What direction will connected vehicles take this year?
Here Lonnie Miller, Principal Automotive Industry Consultant, at SAS shares his thoughts on the direction connected vehicles will take in this new year.
Avoid danger, find a parking spot
Vehicles communicating with each other and city or roadway infrastructures will become more prominent as auto makers allow drivers to inform each other about dangerous road conditions or available parking. Volvo Cars and Volvo Trucks does this now, but more auto makers plan to offer this basic benefit in the future to support safety and convenience.
Safer driving, lower auto insurance premiums
The vehicle you drive in the future may increasingly use sensors and other connected technologies to monitor habits like your braking and acceleration behaviour. That data can be used to alert you to slow down and drive safer, and insurance companies can use the data as an incentive to help you to save on your insurance premiums.
Better, safer vehicles
Auto makers and their suppliers will use connected vehicle data to build and design better vehicles. If a new model sedan is known for having acceleration issues, for example, manufacturing engineers can use the data to fine tune that model’s performance before the next release.

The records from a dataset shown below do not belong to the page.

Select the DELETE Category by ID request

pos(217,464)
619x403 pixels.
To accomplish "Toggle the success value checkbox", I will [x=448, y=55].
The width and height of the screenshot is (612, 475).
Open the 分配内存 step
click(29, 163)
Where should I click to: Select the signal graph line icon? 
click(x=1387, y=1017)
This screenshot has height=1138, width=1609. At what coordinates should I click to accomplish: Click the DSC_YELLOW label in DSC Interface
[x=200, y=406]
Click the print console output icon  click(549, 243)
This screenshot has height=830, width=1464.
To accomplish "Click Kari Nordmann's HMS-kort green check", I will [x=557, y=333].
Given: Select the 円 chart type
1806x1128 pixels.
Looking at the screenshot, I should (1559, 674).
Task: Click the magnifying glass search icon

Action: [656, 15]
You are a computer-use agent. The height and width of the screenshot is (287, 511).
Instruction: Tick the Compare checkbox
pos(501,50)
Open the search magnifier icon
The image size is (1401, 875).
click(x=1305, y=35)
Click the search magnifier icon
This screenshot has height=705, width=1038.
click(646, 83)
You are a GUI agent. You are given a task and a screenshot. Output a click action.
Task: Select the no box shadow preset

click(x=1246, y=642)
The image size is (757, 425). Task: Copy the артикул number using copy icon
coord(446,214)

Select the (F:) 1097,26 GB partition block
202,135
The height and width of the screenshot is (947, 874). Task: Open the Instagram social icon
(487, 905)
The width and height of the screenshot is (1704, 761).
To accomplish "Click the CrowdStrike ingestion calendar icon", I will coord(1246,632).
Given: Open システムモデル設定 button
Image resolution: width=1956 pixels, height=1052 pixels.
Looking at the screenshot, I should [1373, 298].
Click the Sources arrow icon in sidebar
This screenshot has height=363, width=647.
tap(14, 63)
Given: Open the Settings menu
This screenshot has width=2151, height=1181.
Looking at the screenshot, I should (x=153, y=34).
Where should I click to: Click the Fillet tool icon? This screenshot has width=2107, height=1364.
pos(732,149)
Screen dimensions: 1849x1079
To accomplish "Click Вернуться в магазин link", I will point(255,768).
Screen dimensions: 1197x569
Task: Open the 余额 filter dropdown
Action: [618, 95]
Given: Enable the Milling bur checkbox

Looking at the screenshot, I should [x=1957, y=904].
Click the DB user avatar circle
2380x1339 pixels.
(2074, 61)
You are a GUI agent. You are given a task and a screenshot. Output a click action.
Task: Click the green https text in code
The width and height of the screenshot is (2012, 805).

A treasure chest of goods and convenience
Your morning latte may cost less from the drive-thru window you normally patronise because of IoT data and connected vehicles. For example, if you take a specific morning route Monday through Friday, the auto maker (safely and with permission) can use the vehicle’s data stream to connect with selected goods and services along your route through its network of retail and service partners.